**PROBLEM DETAILS:** Write out the data that follows exactly, keeping every picture out.

[Stored data entries]
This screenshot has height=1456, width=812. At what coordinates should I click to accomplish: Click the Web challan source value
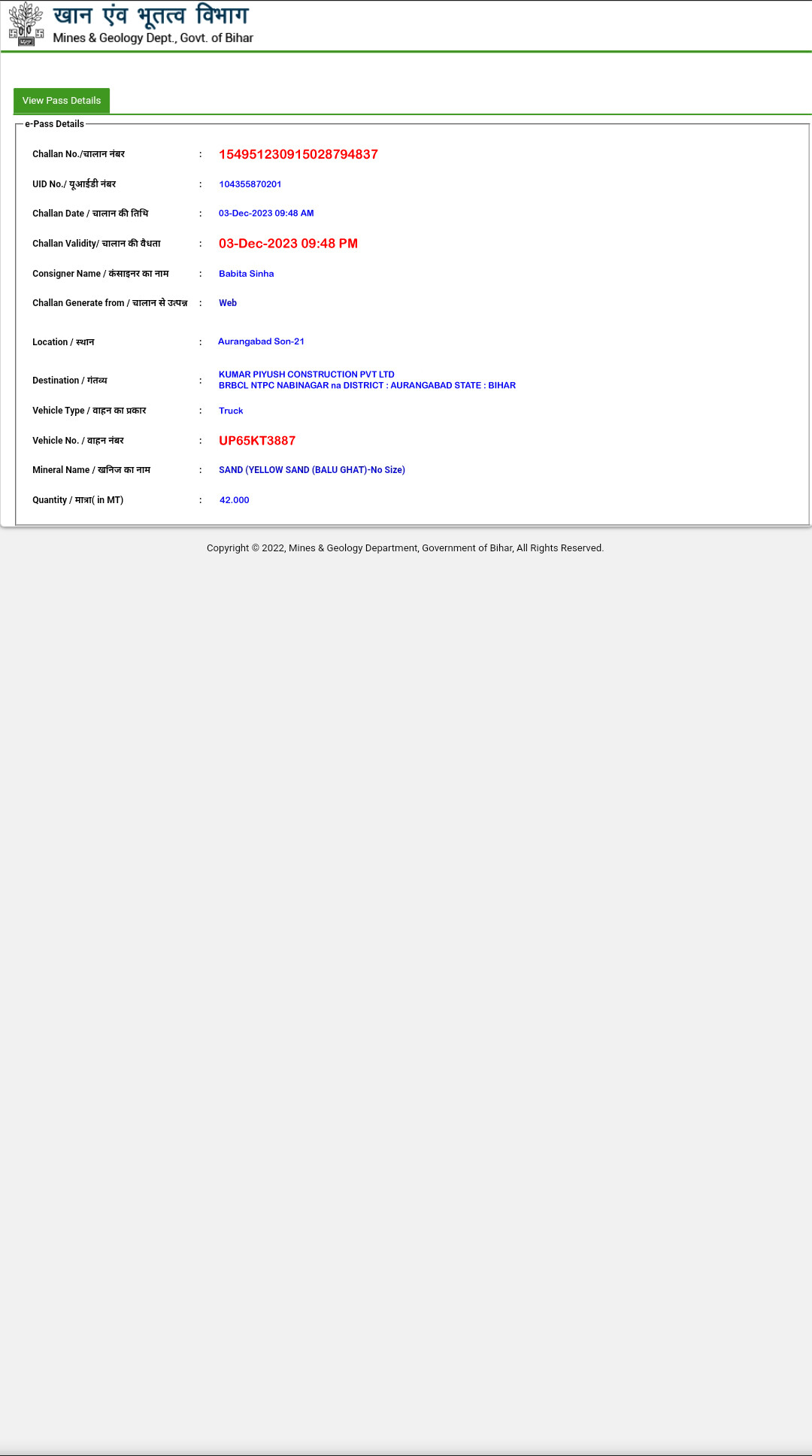point(228,303)
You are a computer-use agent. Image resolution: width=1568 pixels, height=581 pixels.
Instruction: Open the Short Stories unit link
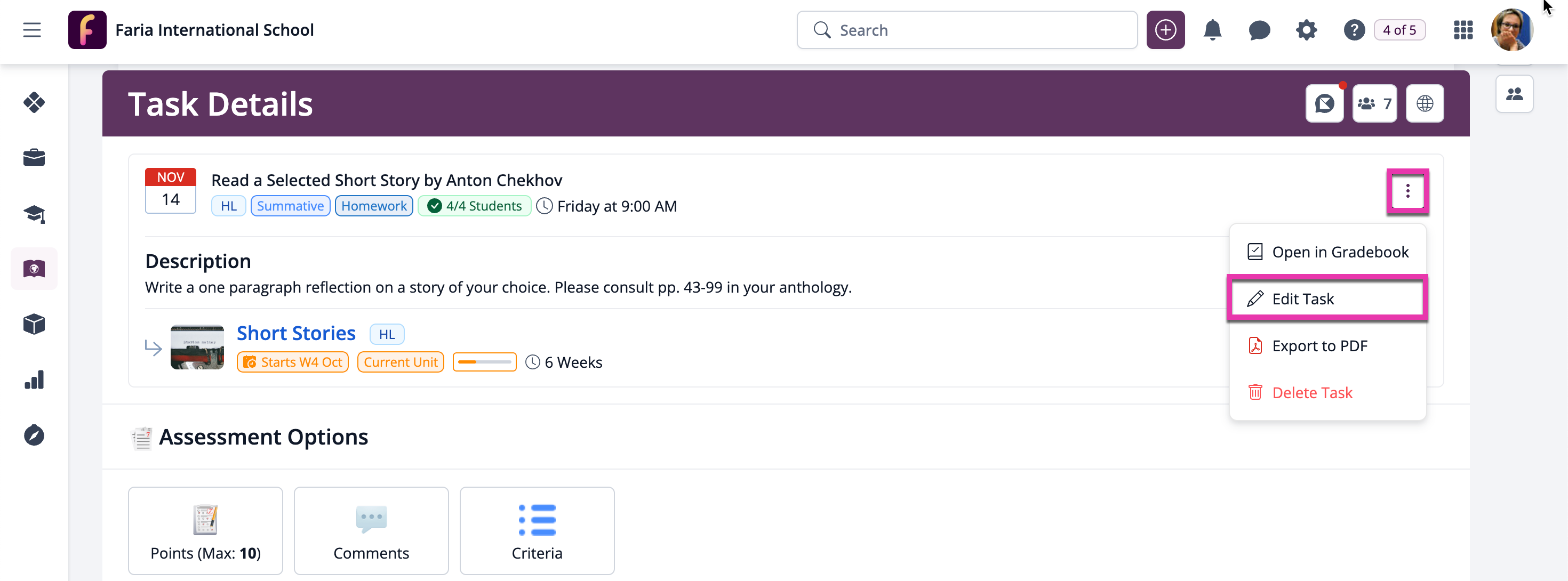coord(296,333)
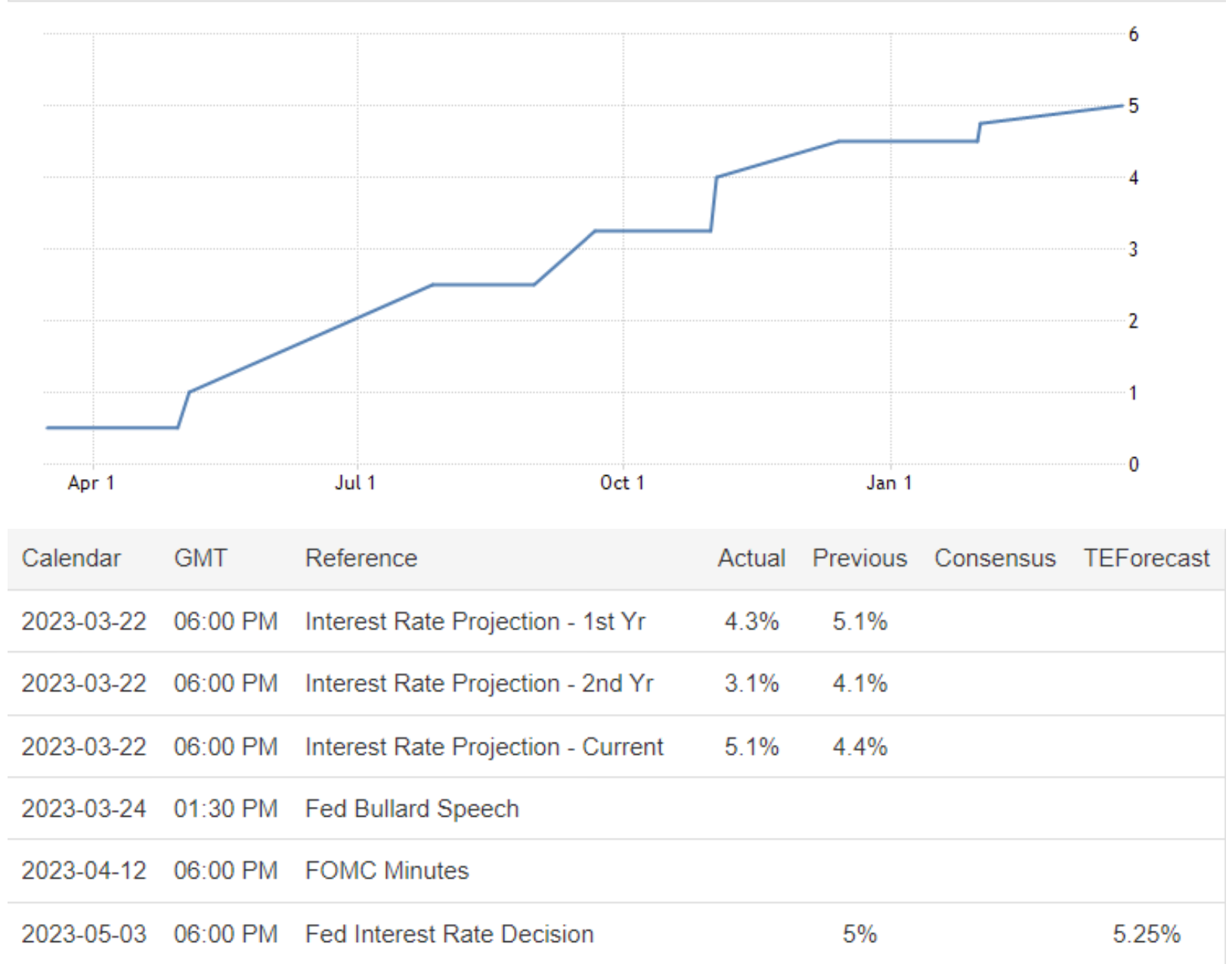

**EXERCISE ANSWER:**
This screenshot has height=1456, width=812. At what coordinates should I click to accomplish: Click the Web challan source value
point(228,303)
You are a computer-use agent. Image resolution: width=1568 pixels, height=581 pixels.
Instruction: Open the Short Stories unit link
coord(296,333)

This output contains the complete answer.